A report from Deloitte states Millennials, in particular, are looking for work that motivates their big ideas. They want to work for a business that helps them achieve their professional, personal, and socioeconomic goals. Many of these individuals would be negatively averted by a company’s lack of communal commitment.
“Business as usual” isn’t the case for these generations of workers. Jobs that elicit more meaning and a purpose for social impacts are more likely to retain their talent. They require impactful careers driven by passionate leaders.
A Harvard Business Review study found that only 28% of respondents felt a connection to their company’s purpose. To engage them and keep them interested in a business, they need to have better alignment with the vision of the people they work for.
Create room for upward career mobility and growth
Learning and development opportunities were the 2nd-most important reasons a Millennial or Gen Z worker chooses an organization to work for.
These individuals need leg room to grow within a company. If it’s clear that they can achieve both professional growth and a happier workplace elsewhere, they will resign without a second thought.
A part of the reason for 90% of Millennials staying at their jobs is upward career mobility. With more knowledge and chances for advancement, businesses will see more retention of their Millennials and Gen Zers.
Mentorships and training opportunities should be available to workers. Peer training allows employees to discuss their experiences for better industry insight. With more experience and education, they can advance within their company and profit from their careers.

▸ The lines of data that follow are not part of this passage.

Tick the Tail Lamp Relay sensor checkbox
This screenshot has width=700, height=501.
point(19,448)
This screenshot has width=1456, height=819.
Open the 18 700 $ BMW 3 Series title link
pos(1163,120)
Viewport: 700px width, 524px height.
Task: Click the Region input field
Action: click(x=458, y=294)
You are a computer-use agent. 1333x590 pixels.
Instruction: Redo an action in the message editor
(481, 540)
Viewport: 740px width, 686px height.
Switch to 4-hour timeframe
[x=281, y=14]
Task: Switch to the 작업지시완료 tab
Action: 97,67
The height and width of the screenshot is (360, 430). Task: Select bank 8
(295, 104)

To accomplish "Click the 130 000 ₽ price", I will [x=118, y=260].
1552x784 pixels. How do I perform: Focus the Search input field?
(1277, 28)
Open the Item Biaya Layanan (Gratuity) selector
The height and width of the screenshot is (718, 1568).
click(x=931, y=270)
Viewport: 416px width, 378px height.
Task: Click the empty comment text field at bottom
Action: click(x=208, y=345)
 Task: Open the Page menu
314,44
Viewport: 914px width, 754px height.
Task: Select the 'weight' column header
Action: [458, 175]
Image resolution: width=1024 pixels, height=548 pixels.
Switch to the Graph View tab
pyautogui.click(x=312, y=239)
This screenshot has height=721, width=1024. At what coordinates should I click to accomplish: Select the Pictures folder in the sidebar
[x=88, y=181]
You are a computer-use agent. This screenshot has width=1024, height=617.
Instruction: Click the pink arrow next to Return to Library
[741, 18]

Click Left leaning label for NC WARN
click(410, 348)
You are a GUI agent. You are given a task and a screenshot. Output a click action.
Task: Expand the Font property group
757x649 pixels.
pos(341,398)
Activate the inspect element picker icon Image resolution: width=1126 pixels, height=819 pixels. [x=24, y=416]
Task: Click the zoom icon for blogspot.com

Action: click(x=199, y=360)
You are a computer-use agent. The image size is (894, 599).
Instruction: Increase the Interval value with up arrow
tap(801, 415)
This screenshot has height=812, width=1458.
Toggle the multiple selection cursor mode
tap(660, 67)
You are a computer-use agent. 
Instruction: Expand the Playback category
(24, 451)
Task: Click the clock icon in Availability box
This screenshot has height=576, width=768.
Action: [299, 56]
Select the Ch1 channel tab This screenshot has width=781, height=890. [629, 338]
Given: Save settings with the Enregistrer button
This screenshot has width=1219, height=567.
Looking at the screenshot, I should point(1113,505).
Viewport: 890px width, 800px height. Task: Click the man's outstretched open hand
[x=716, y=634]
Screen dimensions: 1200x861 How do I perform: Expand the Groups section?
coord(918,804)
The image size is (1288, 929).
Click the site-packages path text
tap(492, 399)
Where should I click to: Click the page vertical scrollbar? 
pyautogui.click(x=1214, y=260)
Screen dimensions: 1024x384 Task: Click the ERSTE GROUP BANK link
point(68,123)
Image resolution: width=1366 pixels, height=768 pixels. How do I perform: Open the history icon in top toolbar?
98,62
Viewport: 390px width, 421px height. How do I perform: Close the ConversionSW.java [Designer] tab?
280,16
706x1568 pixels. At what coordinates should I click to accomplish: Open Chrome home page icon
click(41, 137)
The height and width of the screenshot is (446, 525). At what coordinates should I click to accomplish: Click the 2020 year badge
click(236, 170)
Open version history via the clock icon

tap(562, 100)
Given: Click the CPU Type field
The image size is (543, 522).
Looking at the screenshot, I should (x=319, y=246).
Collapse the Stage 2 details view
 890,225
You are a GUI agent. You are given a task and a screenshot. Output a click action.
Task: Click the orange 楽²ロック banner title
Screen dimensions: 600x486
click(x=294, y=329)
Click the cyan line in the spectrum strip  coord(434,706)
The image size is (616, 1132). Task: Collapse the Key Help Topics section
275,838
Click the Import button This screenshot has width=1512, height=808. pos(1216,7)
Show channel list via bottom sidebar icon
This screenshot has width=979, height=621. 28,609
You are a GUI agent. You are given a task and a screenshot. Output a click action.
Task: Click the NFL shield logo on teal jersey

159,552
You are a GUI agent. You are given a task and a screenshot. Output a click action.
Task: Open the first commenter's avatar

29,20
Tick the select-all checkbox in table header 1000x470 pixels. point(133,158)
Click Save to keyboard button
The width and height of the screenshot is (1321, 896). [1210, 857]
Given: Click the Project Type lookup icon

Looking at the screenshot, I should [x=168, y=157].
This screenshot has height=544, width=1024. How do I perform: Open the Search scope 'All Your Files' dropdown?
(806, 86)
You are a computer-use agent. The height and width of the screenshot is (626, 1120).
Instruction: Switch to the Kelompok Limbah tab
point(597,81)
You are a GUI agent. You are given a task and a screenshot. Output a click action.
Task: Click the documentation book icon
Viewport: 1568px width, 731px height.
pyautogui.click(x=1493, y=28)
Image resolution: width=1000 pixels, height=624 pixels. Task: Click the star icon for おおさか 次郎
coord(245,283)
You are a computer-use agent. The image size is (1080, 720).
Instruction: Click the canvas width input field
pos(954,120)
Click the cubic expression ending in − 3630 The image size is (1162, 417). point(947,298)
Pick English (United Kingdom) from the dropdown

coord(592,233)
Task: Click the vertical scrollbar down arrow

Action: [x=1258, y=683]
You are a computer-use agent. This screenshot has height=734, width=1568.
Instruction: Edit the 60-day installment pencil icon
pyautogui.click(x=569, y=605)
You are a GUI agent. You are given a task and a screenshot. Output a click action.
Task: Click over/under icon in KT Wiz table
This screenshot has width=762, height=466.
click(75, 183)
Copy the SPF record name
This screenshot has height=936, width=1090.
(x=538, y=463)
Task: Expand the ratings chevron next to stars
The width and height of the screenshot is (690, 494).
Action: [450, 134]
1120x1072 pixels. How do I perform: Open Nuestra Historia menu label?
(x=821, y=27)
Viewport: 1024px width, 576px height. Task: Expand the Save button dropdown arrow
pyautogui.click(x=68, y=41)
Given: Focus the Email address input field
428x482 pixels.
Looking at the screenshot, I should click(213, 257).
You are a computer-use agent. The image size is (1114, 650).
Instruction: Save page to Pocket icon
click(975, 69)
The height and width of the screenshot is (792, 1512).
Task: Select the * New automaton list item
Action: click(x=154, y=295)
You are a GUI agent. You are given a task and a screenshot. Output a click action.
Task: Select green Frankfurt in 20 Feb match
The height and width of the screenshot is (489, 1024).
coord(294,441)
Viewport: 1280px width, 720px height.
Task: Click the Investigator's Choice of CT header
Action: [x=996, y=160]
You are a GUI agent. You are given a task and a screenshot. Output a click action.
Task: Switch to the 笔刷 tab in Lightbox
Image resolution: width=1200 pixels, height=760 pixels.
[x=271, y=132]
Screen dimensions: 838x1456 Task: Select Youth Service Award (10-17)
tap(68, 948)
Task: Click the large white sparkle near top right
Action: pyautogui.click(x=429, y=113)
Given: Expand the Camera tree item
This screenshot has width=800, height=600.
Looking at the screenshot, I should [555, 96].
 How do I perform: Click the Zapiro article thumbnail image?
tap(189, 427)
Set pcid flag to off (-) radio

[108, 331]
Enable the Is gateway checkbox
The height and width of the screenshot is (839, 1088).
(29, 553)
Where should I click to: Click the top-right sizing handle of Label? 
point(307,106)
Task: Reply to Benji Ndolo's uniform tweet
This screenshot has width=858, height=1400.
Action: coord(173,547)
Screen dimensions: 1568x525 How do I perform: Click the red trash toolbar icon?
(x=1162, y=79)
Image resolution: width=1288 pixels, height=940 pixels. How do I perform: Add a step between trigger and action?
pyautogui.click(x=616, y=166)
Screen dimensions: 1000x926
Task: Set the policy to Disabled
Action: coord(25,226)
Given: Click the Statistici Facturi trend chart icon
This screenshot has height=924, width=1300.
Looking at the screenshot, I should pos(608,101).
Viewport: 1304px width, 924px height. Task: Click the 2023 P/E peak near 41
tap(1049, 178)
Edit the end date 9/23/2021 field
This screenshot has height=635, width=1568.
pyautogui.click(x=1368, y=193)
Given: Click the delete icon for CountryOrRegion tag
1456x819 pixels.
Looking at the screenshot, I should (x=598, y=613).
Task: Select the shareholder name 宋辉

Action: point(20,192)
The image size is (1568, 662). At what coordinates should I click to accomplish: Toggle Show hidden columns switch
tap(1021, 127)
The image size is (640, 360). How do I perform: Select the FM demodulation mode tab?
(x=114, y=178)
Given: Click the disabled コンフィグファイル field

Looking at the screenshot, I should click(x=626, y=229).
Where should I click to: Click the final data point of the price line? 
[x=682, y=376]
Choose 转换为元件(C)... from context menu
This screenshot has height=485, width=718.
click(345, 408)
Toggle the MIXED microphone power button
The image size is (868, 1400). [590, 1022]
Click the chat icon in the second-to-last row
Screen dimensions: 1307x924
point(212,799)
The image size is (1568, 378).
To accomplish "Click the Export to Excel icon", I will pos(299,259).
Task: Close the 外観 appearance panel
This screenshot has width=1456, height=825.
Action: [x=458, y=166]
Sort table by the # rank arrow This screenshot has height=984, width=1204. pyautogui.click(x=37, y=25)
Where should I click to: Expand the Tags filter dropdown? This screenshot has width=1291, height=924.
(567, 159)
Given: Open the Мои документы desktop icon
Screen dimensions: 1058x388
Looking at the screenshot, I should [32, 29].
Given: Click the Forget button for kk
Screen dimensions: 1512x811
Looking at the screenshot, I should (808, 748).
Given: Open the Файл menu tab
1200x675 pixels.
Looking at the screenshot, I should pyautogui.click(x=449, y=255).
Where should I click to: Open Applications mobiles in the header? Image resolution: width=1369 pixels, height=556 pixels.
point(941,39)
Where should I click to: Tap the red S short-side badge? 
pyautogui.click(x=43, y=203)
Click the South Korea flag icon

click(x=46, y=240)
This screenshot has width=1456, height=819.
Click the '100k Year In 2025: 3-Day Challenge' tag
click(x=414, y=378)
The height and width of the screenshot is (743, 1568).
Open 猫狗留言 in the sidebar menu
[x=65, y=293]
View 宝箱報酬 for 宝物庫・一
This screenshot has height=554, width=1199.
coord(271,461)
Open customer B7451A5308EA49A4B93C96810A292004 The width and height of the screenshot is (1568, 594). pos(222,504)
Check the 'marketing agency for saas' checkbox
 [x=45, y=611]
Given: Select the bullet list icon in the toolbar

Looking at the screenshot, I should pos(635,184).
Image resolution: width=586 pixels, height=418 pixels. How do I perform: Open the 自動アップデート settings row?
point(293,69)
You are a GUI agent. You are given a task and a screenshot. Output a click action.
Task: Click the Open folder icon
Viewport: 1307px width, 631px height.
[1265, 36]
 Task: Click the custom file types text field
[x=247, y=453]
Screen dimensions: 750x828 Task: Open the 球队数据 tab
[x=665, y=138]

Facilitating a healthy, happy work environment is key
Hiring and retaining Millennial and Gen Z talent continues to be the focus of more organizations. Every generation of workers comes with its unique requirements. These generations have breached the workforce and demanded their share of respect and attention.
Keeping a workforce of the best talent doesn’t have to be difficult. Facilitating a healthier, happier work culture is just the start.
Having an inclusive array of benefits, perks, and resources creates the working environment that candidates crave. To make a statement in any industry and compete with the job market, companies are going to have to make a few new commitments.